Cries of protectionism ring out as Russell Group stars are axed
Eight leading English university law faculties are up in arms after they were removed from the Singapore bar’s list of approved institutions.
The decision to drop the law schools has been lambasted as “pure protectionism” by the faculty head at one of the jilted universities.
Paul Kohler, head of law at the School of Oriental and African Studies at London University, said the decision was disappointing but not surprising.
“It is a case of blatant protectionism on the part of the Singapore law schools,” complained Kohler.
The move by the island state’s Ministry of Justice has affected a string of other leading law schools at the universities of Exeter, Leeds, Leicester, Liverpool, Manchester, Sheffield and Southampton.
It is understood that the dropped schools last year accounted for a third of all Singaporean law graduates in the UK — some 221 from a total of 779.

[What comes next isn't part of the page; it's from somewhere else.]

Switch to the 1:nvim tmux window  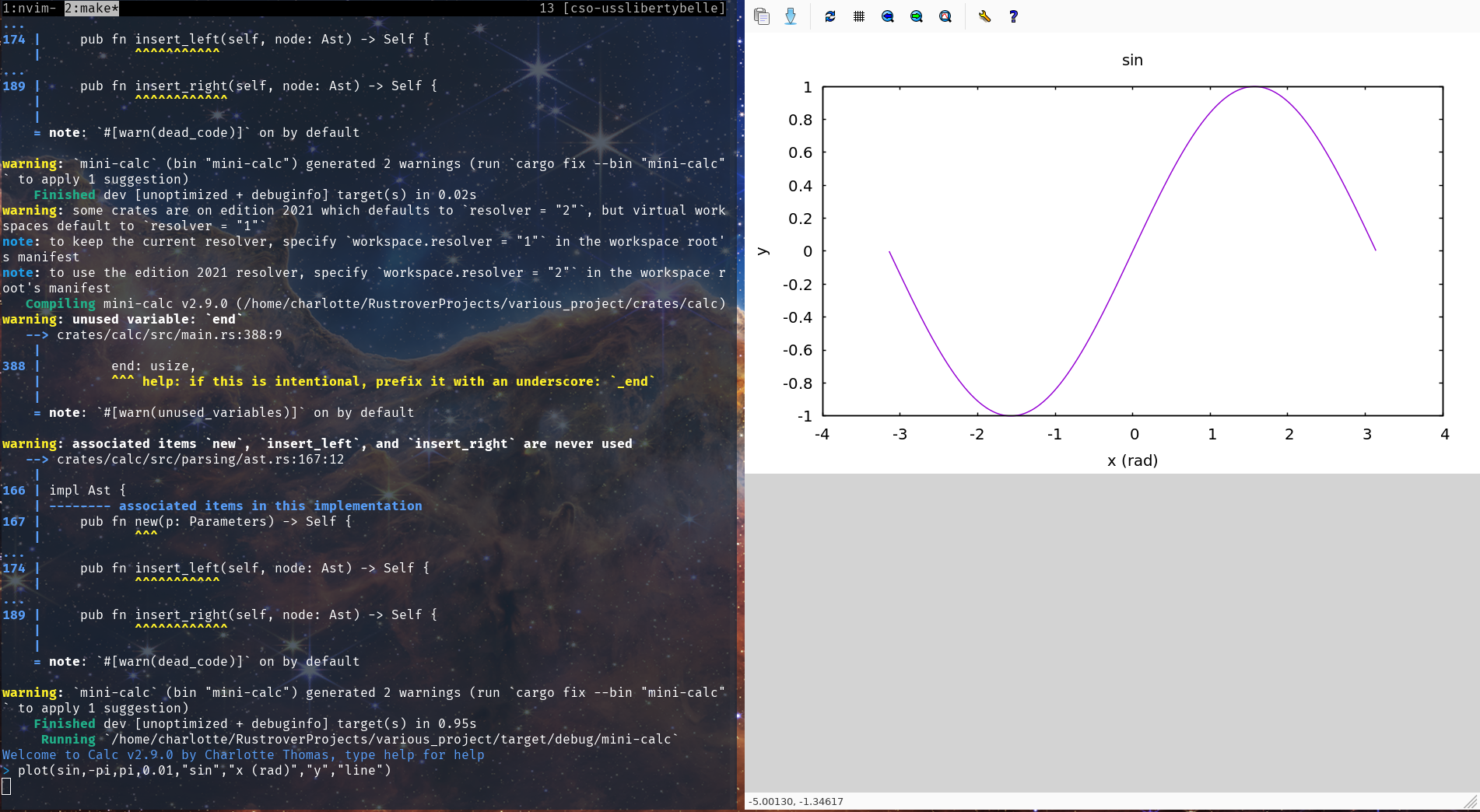coord(29,8)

Media reports from Asia suggest the rationale behind the chop was based on supply and demand. The president of the local law society, Thio Shen Yi, was quoted on the website for Channel New Asia as saying:
“As a profession, we will only hire the right numbers that we want. It is all about economics … We are not going to hire extra lawyers just because there is an extra supply. We only hire the right amount of lawyers depending on the amount of work that we have.”

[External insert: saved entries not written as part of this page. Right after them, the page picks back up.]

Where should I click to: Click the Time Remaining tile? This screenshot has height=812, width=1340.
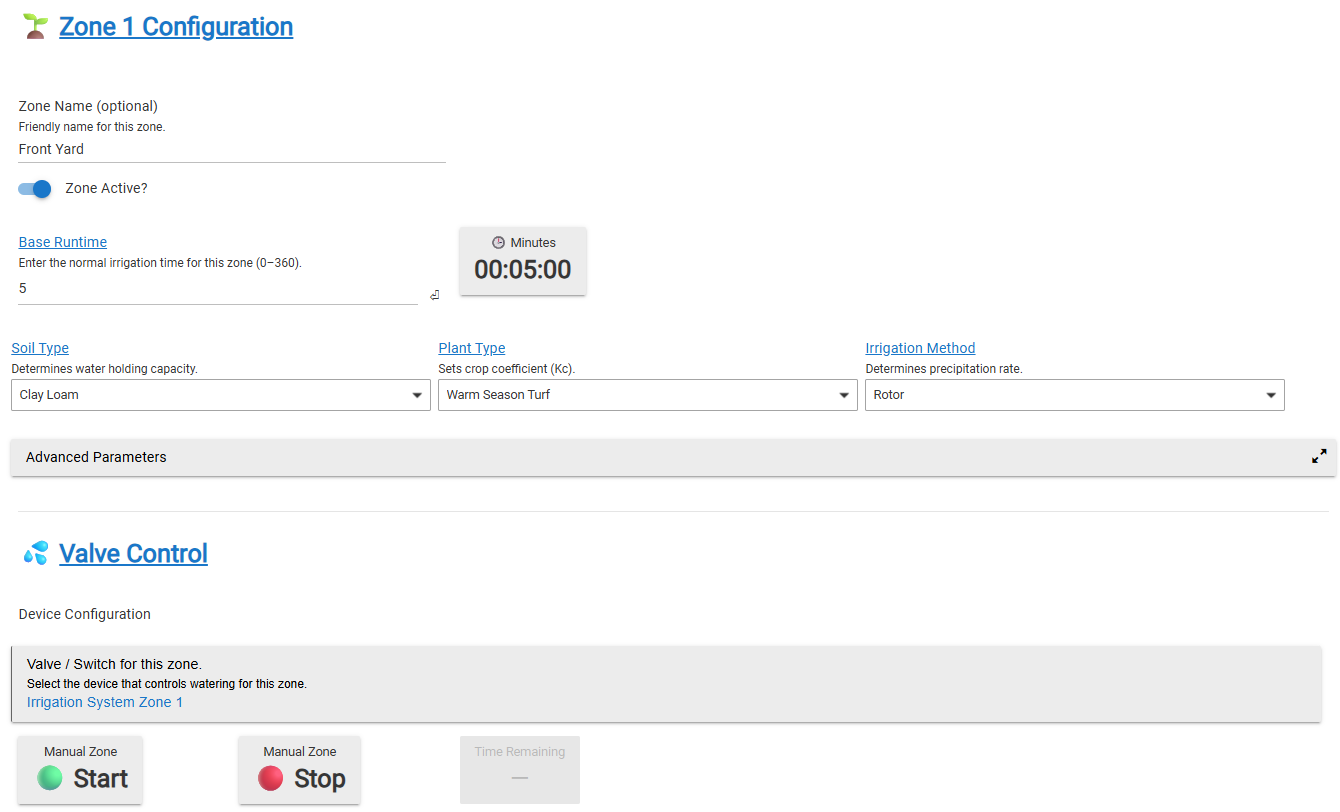click(519, 769)
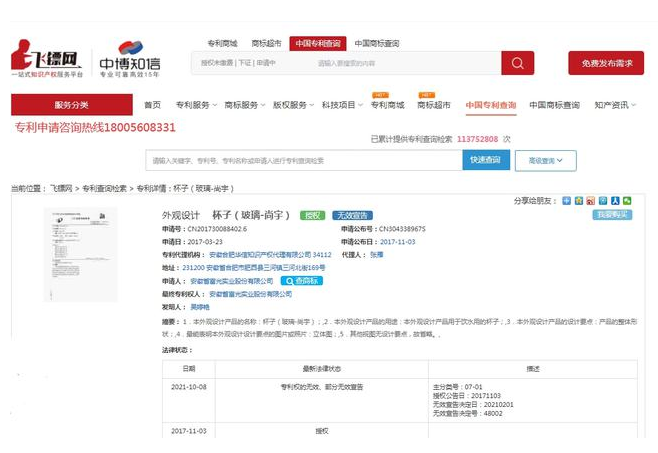Open 中国专利查询 in the main navigation bar
The height and width of the screenshot is (453, 658).
(491, 105)
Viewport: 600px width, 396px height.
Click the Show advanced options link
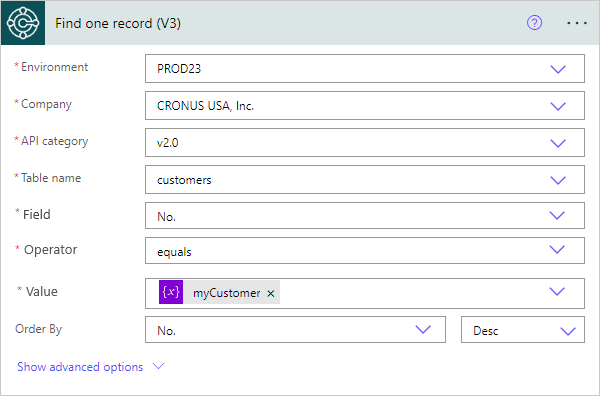tap(80, 367)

However, leaders at the affected law schools are understood to be bitter over the decision.
“A lot of Singapore students come to England,” said one experienced commentator on legal education, “and this will severely damage income generation and the reputation for English law schools relative to their competitors at Australian universities.”
One source suggested that the Singaporean authorities — who toured UK institutions a year ago — were unimpressed by the results of the National Student Survey for some of the dropped universities.
In a detailed letter to the Singapore Institute of Legal Education, Kohler wrote:
“In today’s globalised economy, students and employers require an LLB to go beyond the parochial confines of English law, and the SOAS LLB is unique in providing that global component as an intrinsic part of the degree”.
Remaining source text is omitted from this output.